Nowadays a goggle world offers a great variety of shapes and designs to cover the spectrum of needs of skiers and snowboarders. Ultimately, a good fitting goggle will grant you a great field of peripheral vision and comfortable sealed fit around the nose and face. There’s, however one more thing to consider when picking the right ski goggles, and those are helmets. If you already are an owner of a ski helmet or you are planning on buying one, remember ski helmets and ski goggles often go hand in hand. So again, make sure, the fit around the nose and face is tight and comfortable and more importantly without a gap between the top of goggles and helmet. If there’s a too big of a gap, you might end up either with a brain freeze due to too much of an airflow or a super awkward sun tan on your forehead.

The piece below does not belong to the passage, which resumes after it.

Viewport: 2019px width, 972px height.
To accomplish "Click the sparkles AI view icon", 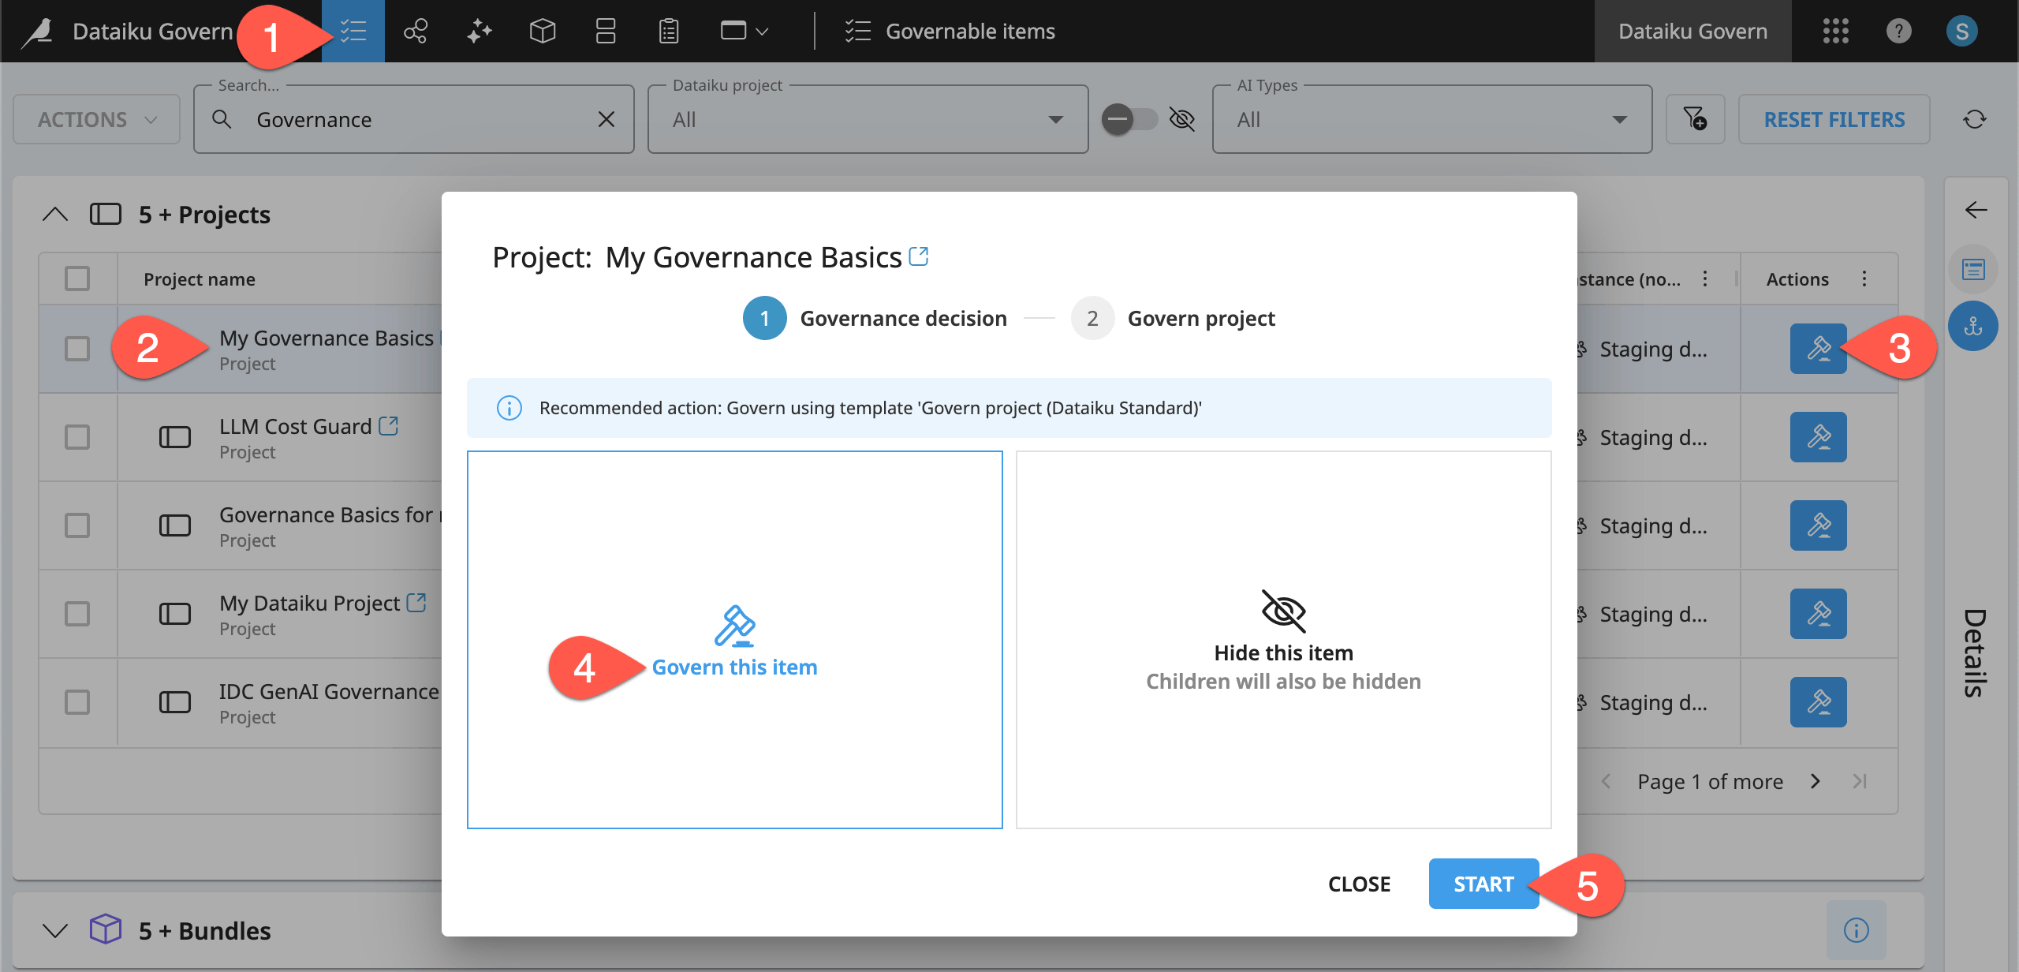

On the market, there’s currently few distinguishable fits and those are for men, women, children, over the glasses (OTG) and lastly an Asian fit.  

Men’s goggles – this category covers the majority of standard sized adult goggles  

Women’s goggles – built mainly for majority of women with smaller face than regular sized adult goggles. These goggles come with reduced volume over the nose bridge to avoid wind and snow coming in  

Children’s goggles – smaller frame, usually sturdy and simplified to reduce the unnecessary costs down to minimum  

O.T.G – goggles specifically built in mind for skiers and snowboarders who simply can’t ride without their prescription glasses on the slope. OTG goggles in general have deeper frame so your regular glasses are not being pushed on the face and then sides of the foam are being cut away to allow a glasses arms to fit under.  

Asian fit – goggles in this category were designed for a specific face anatomy and it should accommodate people with lower nose bridge and higher cheekbones 

Lens tins, shapes and conditions

Essentially, there are two basic types of goggle lenses. Cylindrical and spherical. The main noticeable difference between these two, is their shape. Cylindrical lens is ‘’flat’’, only curved along its vertical axis, which distorts the reflection and will deliver only reduced peripheral field of view. On other hand, spherical lens has more of a resemblance of the human eye i.e., it’s shaped along horizontal and vertical axis. The benefits of wearing goggles with spherical lens will deliver better optical clarity along with peripheral view and no distortion.

As there are different shapes and sizes of goggles and lenses, there also are tin lenses for variety of weather conditions. As was mentioned before, the conditions may vary from very bright and sunny to stormy and low light. Tins are rated from 0 to 4 – where zero is most suitable for low light conditions as opposed to category 4, which is dark and suitable for very bright days. The most versatile lenses are within category 2-3, which can accommodate most of the conditions out there.